At a recent meeting at the Goring Hotel in central London, hosted by Siemens, a discussion on the digitalisation in the industrial machines industry focused strongly on the skills needed by industry and engineering in an increasingly digital world.

Digitalisation involves the ability of organisations to capture and process data across processes, internally and externally. It means that information can be shared more easily and used more effectively.

Digital technology offers huge opportunities to save costs and, more importantly, to improve products and services and even develop totally new business models.

However, a number of obstacles are holding digitalisation back. And chief among these are skills in the UK workforce.

Solving the skills gap

The lack of appropriate engineering and management skills was raised as an issue across the UK. Engineers working as hands-on engineers need a more cross-functional skill set, it was felt, combining different disciplines – eg, mechanical engineering with software engineering. And engineers working as managers need better soft skills that will enable them to promote innovation and collaboration.
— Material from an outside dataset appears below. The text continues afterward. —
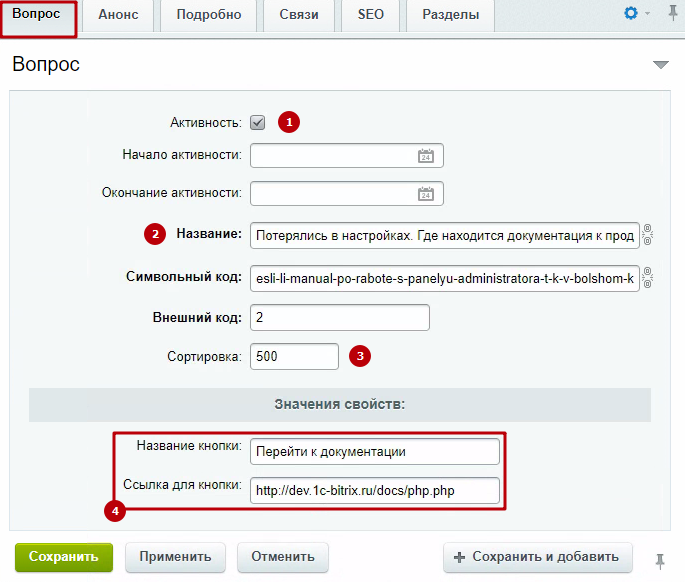Click the pin icon next to settings gear
The height and width of the screenshot is (582, 685).
672,13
If the UK is to make a success of digitalisation, then we need to ensure we have the right skills available. And that means addressing our education system.

At primary school

We should start to focus on the opportunities that technology brings at primary school. And we should do this by enabling children to experience the excitement of engineering. If this sounds far-fetched, then what are toys such as Lego and Meccano other than simple engineering games? Using them we can teach children basic engineering skills while they play.

Why are primary schools so reluctant to teach engineering principles to young children at school? Part of the problem is a focus on reading and writing at the expense of physical, logical and spacial skills. Luckily, at least as far as spacial skills go, many children learn these while playing computer games.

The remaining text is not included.